No reference herein to the Indenture and no provision of this Security or of the Indenture shall alter or impair the obligation of the Company, any Guarantor or any other obligor on the Securities (in the event such Guarantor or such other obligor is obligated to make payments in respect of the Securities), which is absolute and unconditional, to pay the principal of, premium, if any, and interest on, this Security at the times, place, and rate, and in the coin or currency, herein prescribed.

As provided in the Indenture and subject to certain limitations therein set forth, the transfer of this Security is registrable in the Security Register, upon surrender of this Security for registration of transfer at the office or agency of the Company, duly endorsed by, or accompanied by a written instrument of transfer in form satisfactory to the Company and the Security Registrar duly executed by, the Holder hereof or its attorney duly authorized in writing, and thereupon one or more new Securities, of authorized denominations and for the same aggregate principal amount, will be issued to the designated transferee or transferees.

Certificated securities shall be transferred to all beneficial holders in exchange for their beneficial interests in the Rule 144A Global Securities or the Regulation S Global Securities, if any, if (i) such Depositary (A) has notified the Company that it is unwilling or unable to continue as Depositary for such Global Security or (B) has ceased to be a clearing agency registered as such under the Exchange Act, and in either case the Company fails to appoint a successor Depositary within 90 days, (ii) the Company, at its option, notifies the Trustee in writing that it elects to cause the issuance of the Securities in certificated form or (iii) there shall have occurred and be continuing an Event of Default or any event which after notice or lapse of time or both would be an Event of Default with respect to such Global Security.
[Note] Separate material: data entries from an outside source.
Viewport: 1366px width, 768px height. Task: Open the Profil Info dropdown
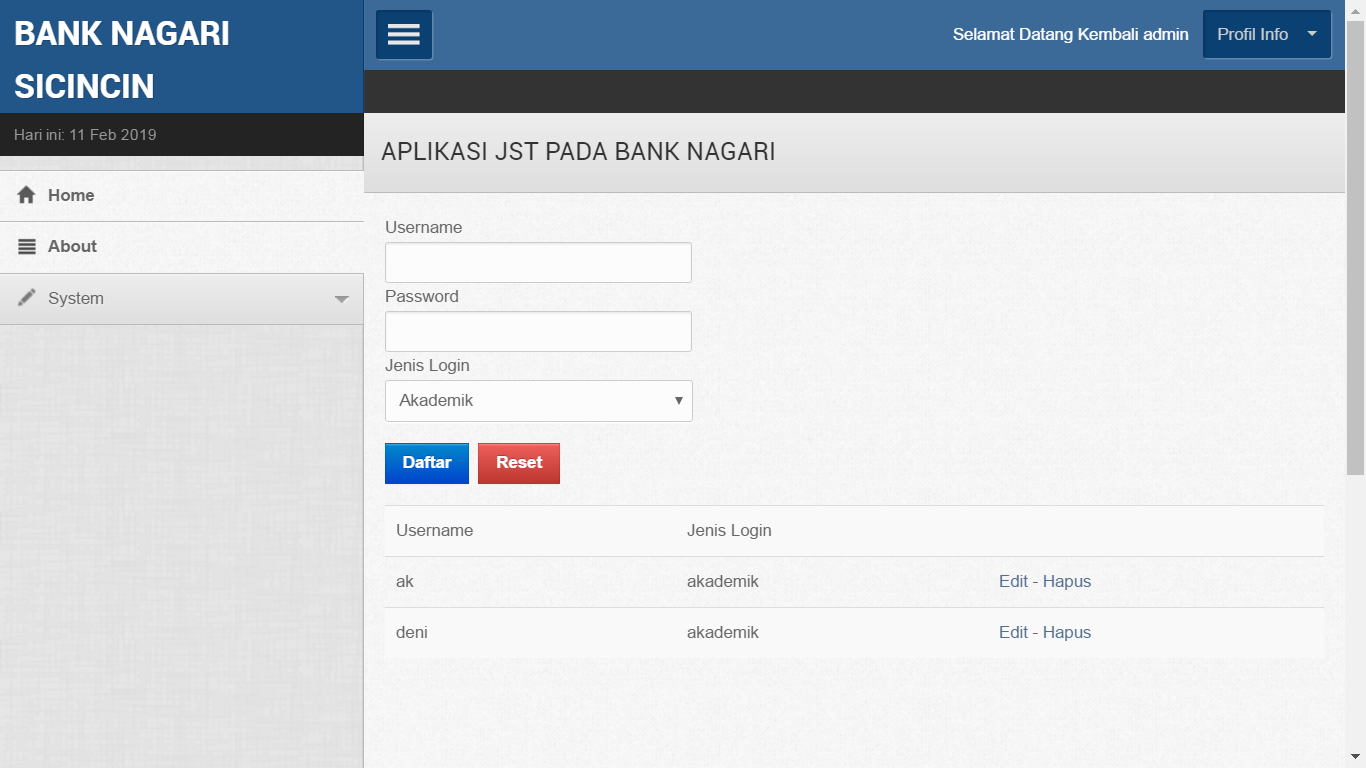point(1266,35)
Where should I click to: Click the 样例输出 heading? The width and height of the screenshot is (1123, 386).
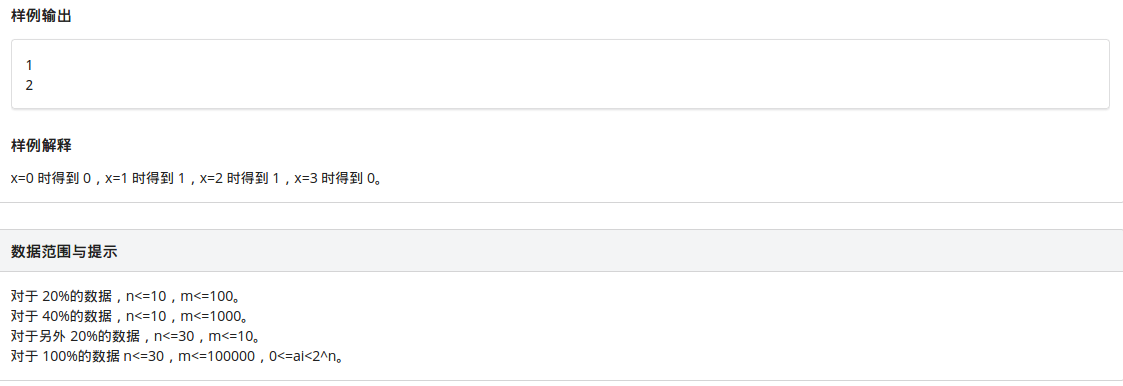click(41, 16)
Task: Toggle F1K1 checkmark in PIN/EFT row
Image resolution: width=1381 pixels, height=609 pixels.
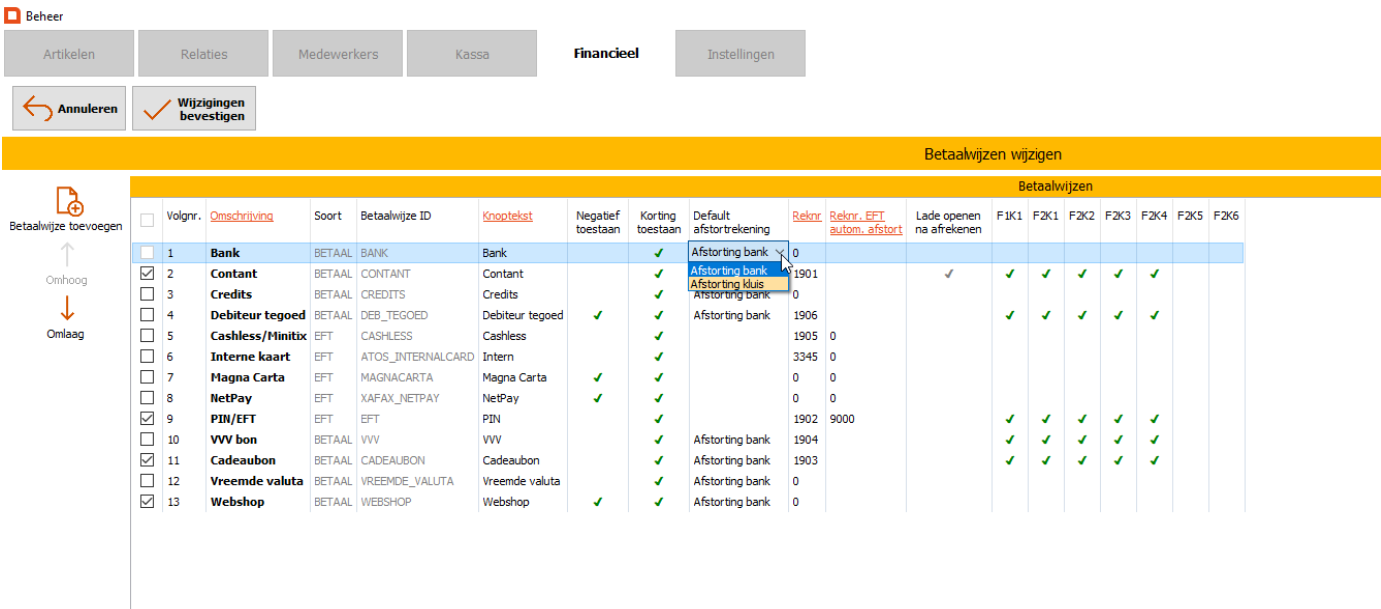Action: click(1009, 419)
Upon any such issuance, the Trustee is required to register such certificated Securities in the name of, and cause the same to be delivered to, such Person or Persons (or the nominee of any thereof). All such certificated Securities would be required to include the Private Placement Legend.


Securities in certificated form are issuable only in registered form without coupons in principal amount denominations of $2,000 and any integral multiple of $1,000 in excess thereof. As provided in the Indenture and subject to certain limitations therein set forth, the Securities are exchangeable for a like aggregate principal amount of Securities of a differing authorized denomination, as requested by the Holder surrendering the same.

At any time when the Company is not subject to Sections 13 or 15(d) of the Exchange Act, upon the written request of a Holder of a Security, the Company will promptly furnish or cause to be furnished such information as is specified pursuant to Rule 144A(d)(4) under the Securities Act (or any successor provision thereto) to such Holder or to a prospective purchaser of such Security who such Holder informs the Company is reasonably believed to be a “Qualified Institutional Buyer” within the meaning of Rule 144A under the Securities Act, as the case may be, in order to permit compliance by such Holder with Rule 144A under the Securities Act.

No service charge shall be made for any registration of transfer or exchange of Securities, but the Company may require payment of a sum sufficient to cover any tax or other governmental charge payable in connection therewith.

Prior to due presentment of this Security for registration of transfer, the Company, any Guarantor, the Trustee and any agent of the Company, any Guarantor or the Trustee may treat the Person in whose name this Security is registered as the owner hereof for all purposes, whether or not this Security is overdue, and none of the Company, any Guarantor, the Trustee nor any such agent shall be affected by notice to the contrary.

THIS SECURITY SHALL BE GOVERNED BY AND CONSTRUED IN ACCORDANCE WITH THE LAWS OF THE STATE OF NEW YORK, WITHOUT REGARD TO CONFLICTS OF LAWS PRINCIPLES THEREOF.

All terms used in this Security which are defined in the Indenture and not otherwise defined herein shall have the meanings assigned to them in the Indenture.